You built a multilayer neural network with a linear hidden layer. Linear units in the hidden layer negates the purpose of having a hidden layer. The weights between your inputs and the hidden layer, and the weights between the hidden layer and the output layer are effectively a single set of weights. A neural network with a single set of weights is a linear model performing regression.

Here's a vector of your linear hidden units $$H = [h_1, h_2,.. ,h_n]$$

The equation the governs the forward propagation of $x$ through your network is then $$\bar{y} = W'(Hx) \Rightarrow (W'H)x$$ Thus an n-layered feed forward neural network with linear hidden layers is equivalent to a output layer given by $$W=W'\prod_i H_i$$

If you only have linear units then the hidden layer(s) are doing nothing. Hinton et al recommends rectified linear units, which are $\text{max}(0, x)$. It's simple and doesn't suffer the vanishing gradient problem of sigmoidal functions. Similarly you might choose soft-plus function, $\log(1 + e^x)$ which is a non-sparse smooth approximation.

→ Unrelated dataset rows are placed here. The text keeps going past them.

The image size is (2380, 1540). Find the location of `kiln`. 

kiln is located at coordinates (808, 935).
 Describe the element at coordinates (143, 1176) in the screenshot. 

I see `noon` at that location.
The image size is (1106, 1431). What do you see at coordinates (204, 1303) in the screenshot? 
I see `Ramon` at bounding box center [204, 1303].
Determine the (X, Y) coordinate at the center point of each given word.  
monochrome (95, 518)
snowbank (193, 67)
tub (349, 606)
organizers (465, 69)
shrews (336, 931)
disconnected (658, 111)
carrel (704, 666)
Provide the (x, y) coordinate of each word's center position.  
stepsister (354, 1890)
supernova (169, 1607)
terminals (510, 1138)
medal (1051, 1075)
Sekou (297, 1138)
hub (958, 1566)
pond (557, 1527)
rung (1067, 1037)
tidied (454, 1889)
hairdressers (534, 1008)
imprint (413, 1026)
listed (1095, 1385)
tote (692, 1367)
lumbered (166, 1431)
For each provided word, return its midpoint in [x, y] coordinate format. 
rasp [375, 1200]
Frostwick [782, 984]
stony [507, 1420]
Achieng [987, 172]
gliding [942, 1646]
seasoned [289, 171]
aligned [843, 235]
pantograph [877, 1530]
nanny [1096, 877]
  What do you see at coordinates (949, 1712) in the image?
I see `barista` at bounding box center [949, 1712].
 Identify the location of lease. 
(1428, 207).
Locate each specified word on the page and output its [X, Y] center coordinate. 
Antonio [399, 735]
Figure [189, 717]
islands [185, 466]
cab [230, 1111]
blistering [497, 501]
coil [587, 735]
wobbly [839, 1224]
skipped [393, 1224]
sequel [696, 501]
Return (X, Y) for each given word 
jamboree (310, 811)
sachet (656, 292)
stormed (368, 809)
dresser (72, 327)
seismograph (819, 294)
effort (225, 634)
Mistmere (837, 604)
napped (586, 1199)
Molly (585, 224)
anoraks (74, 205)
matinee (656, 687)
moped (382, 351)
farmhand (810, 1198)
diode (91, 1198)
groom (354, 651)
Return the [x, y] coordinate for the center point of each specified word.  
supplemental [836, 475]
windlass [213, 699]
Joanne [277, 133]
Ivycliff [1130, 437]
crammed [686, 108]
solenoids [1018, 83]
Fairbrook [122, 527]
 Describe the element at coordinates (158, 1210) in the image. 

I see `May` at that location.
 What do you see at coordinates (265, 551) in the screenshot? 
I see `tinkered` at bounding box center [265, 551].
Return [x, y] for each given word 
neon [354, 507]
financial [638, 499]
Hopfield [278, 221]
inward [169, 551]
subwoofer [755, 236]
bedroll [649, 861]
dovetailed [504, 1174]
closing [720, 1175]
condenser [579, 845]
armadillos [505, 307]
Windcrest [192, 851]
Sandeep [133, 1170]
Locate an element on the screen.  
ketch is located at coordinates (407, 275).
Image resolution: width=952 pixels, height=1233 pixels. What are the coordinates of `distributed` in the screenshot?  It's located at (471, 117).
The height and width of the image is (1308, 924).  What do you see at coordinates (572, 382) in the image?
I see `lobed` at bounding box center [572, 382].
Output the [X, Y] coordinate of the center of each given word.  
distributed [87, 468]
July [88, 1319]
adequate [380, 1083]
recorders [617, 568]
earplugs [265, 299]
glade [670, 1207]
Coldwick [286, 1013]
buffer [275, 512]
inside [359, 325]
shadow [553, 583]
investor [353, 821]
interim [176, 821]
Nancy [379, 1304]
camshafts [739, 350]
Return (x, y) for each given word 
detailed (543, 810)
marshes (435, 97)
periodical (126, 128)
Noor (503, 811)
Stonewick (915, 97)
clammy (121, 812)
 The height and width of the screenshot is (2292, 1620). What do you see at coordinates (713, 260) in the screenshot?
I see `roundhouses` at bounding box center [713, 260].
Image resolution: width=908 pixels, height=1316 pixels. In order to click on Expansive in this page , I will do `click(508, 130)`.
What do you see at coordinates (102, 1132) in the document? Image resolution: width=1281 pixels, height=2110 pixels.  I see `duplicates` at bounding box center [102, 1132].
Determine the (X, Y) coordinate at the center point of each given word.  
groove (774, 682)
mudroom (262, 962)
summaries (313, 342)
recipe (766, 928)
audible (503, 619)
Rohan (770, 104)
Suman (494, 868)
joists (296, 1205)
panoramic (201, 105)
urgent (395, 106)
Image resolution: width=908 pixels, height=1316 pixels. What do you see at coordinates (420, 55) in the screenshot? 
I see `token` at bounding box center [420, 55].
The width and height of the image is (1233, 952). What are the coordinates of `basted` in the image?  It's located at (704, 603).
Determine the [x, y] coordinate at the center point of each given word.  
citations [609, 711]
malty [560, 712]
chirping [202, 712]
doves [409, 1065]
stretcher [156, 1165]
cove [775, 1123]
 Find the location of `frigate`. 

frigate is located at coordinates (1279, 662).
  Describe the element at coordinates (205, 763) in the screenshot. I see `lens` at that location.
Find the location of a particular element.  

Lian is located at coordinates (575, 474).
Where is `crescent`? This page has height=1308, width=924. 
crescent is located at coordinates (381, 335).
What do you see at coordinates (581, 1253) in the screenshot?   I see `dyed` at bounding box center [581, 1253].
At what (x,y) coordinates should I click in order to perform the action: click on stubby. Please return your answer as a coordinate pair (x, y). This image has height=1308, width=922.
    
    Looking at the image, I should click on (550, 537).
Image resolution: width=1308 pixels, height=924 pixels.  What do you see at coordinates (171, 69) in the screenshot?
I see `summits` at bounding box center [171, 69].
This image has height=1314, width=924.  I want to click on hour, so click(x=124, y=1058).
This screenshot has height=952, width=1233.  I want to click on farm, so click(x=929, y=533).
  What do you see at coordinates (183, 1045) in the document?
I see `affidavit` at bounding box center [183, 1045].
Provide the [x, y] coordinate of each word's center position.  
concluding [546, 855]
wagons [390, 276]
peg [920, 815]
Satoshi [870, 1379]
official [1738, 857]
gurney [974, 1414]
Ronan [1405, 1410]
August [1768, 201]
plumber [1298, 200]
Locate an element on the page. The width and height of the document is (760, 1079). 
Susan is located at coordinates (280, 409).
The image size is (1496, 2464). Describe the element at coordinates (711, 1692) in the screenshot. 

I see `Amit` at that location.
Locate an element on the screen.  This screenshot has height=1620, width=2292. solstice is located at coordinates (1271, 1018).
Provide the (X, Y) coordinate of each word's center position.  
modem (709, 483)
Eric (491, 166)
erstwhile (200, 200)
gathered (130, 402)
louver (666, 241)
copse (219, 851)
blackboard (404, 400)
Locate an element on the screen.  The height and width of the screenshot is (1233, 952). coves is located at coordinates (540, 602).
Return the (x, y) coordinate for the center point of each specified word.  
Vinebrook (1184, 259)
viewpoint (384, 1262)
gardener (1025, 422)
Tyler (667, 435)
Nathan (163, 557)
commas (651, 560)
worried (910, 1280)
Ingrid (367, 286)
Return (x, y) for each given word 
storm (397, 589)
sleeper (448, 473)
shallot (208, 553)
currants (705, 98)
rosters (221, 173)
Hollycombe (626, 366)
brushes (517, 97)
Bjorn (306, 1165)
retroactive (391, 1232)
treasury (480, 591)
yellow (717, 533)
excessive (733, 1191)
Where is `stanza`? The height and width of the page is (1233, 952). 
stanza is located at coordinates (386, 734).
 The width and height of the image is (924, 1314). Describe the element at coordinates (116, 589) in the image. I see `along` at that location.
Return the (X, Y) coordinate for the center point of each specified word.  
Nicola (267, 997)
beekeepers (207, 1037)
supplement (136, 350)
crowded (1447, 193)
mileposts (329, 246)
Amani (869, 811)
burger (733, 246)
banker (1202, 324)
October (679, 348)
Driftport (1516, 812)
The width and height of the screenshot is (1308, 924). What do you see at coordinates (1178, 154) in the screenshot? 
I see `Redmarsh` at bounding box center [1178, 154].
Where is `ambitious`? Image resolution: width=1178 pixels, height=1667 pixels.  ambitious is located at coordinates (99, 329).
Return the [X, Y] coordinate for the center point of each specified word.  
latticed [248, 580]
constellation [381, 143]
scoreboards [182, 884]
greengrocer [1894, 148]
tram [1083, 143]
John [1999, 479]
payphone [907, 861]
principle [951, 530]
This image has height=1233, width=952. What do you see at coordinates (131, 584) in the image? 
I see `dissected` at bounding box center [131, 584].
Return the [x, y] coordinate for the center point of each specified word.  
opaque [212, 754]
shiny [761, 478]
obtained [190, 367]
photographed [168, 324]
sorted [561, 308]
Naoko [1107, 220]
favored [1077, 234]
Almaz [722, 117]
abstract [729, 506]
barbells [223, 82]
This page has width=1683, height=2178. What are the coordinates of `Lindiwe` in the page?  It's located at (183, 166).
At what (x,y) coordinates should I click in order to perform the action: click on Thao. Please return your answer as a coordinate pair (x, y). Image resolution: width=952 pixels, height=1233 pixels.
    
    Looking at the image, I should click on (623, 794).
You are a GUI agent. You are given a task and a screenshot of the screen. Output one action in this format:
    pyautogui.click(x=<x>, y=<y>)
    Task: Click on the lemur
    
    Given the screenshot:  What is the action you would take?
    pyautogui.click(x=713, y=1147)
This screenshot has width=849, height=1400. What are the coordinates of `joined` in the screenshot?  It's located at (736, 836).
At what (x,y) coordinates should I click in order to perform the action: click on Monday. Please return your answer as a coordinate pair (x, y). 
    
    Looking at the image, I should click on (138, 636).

• Despite of the derivation being correct, you should substitute "perceptron" with linear regression. The OP is using it to predict sine waves. A perceptron is not the right tool for this, since it is a classifier. A perceptron has the subtle different from modern neural nets in the sense that its training algorithm is not based on the formulation and differentiation of a loss function. – bayerj May 4 '14 at 20:08
• @bayerj You're correct. Do my edits make sense? – Jessica Collins May 4 '14 at 21:56
• Technically speaking, a perceptron is a linear model as well, i.e. linear in the parameters. You should really go with linear regression. – bayerj May 5 '14 at 6:54
• You mean soft-max not soft-plus? – kjetil b halvorsen Oct 5 at 0:10

If you don't have non-linear activation functions, then you end up with a network as powerful in its expressive power as a linear model. Simply view it as a linear algebra problem. Intuitively if you have linear transformation encoded by a matrix $A$ and you compose an initial vector $x$ with multiple linear transformation, then you still end up with a linear transformation:

$$T_1( ... T_n(x) ) = A_1 \cdot ... \cdot A_n x$$

Essentially if you move points so the grids stay parallel and evenly spaced you can't randomly introduce a curve. So everything remains linear.